Overfunctioning and VUCA

A resilient leader is well-equipped to deal with the VUCA world.

“Volatility, Uncertainty, Complexity, and Ambiguity”
Many people we work with often tell us that VUCA is a perfect description of today’s workplace. Many are doing their best just to survive in their high-stress, fast-paced, and complex work environments, but most want to do more than just survive. They aspire to thrive, and to create workplaces in which their employees can thrive as well.

Over-and underfunctioning—is key both to surviving and to thriving in a VUCA world, where committed, aware leaders often burn out themselves and/or the people they lead.
Overfunctioning, is “to think, feel, or act for another in a way that erodes another’s capacity for ownership or thoughtful action.”
It is not just about doing for others; it includes thinking or feeling for others in a way that interferes with their own effectiveness. This means that excessive worrying is a form of overfunctioning, as is spending too much time thinking about how to solve another’s problem.

Burnout is not simply a rational-world, quantitative issue—a matter of working too long or putting in too many hours; it is an emotional-world phenomenon, created by feeling responsible for things that are not ours to carry. The solution, is not necessarily to do less (although that is often part of it), but rather to feel less responsible for what is another’s responsibility to own.
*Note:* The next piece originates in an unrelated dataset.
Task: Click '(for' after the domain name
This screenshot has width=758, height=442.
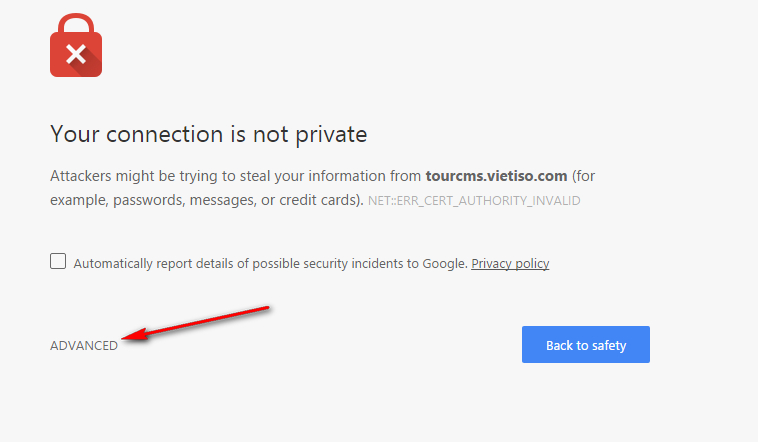Action: pos(583,176)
Consequences of Overfunctioning

Failure to scale. Organizations may be able to do a successful “sprint” by asking leaders and others to go after a short-term stretch goal, but in the long run, an organization that is interested in elevating its operations to reach a new level of performance
simply cannot build on a foundation of overfunctioning. Jim Collins uses a flywheel analogy in his famous book Good to Great to describe how well-run companies produce and sustain high performance. He recounts several examples where companies slowly and carefully build their capacity and capability to compete and win in their marketplace. Collins’s point is that successful company “flywheels” pick up speed gradually, incrementally, not as a result of short bursts of overfunctioning, but rather with sustained, ongoing development of capability and capacity.

Burnout. We describe resilient leaders as those who “lead from strength, know how to care for themselves emotionally, spiritually and physically, and can sustain their leadership efforts over time.” By definition, sustainability is key to long-term success, and the most resilient leaders are those who have learned to pace themselves at just the right speed over the long haul. The effects of a leader’s burnout can be devastating, and unfortunately, most organizations have many stories of the way a leader’s burnout has been a dead weight—or worse—on the organization at large.
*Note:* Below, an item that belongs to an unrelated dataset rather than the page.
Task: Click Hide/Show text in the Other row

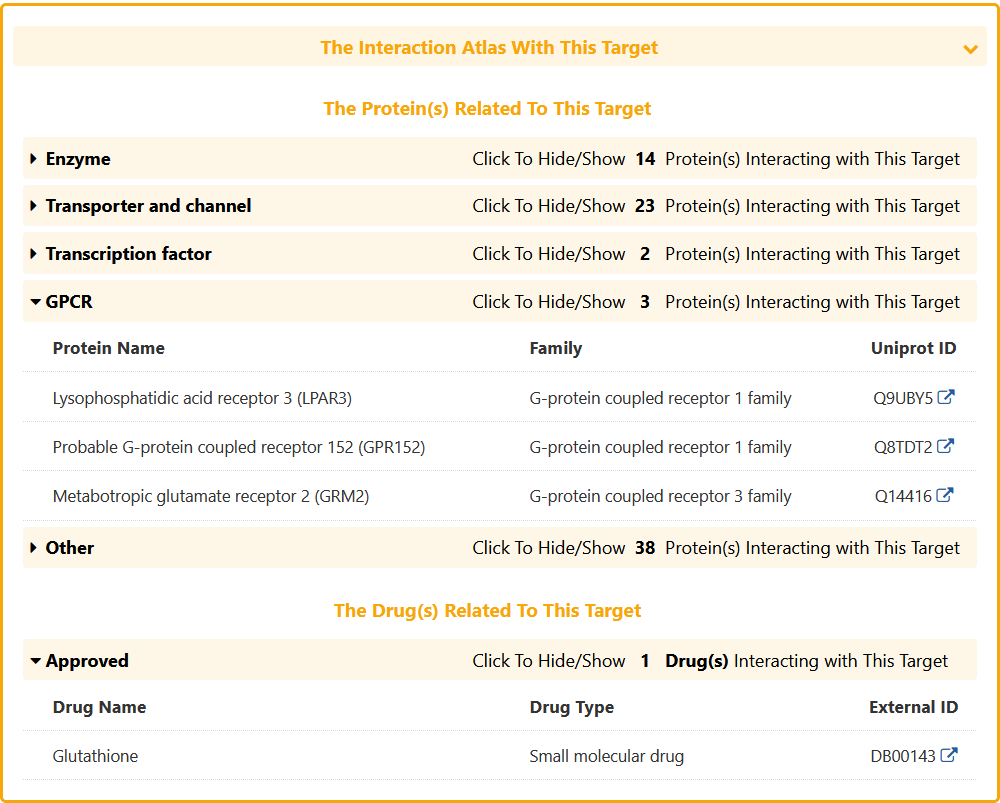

Poor health. Prolonged overfunctioning translates into a sustained stress response, which results in our bodies being overexposed to cortisol, adrenaline, and other stress hormones—all of which disrupt normal bodily functioning. Accumulating research studies have documented the increased risk of health problems that result, including:

  • Anxiety
  • Depression
  • Digestive problems
  • Headaches
  • Heart disease
  • Sleep problems
  • Weight gain
  • Memory and concentration impairment


  • As you consider your various relationship systems at work and at home, where and with whom might you be overfunctioning?
  • If you or other members of your team are overfunctioning, what is the impact on you? On the people around you? On the system as a whole?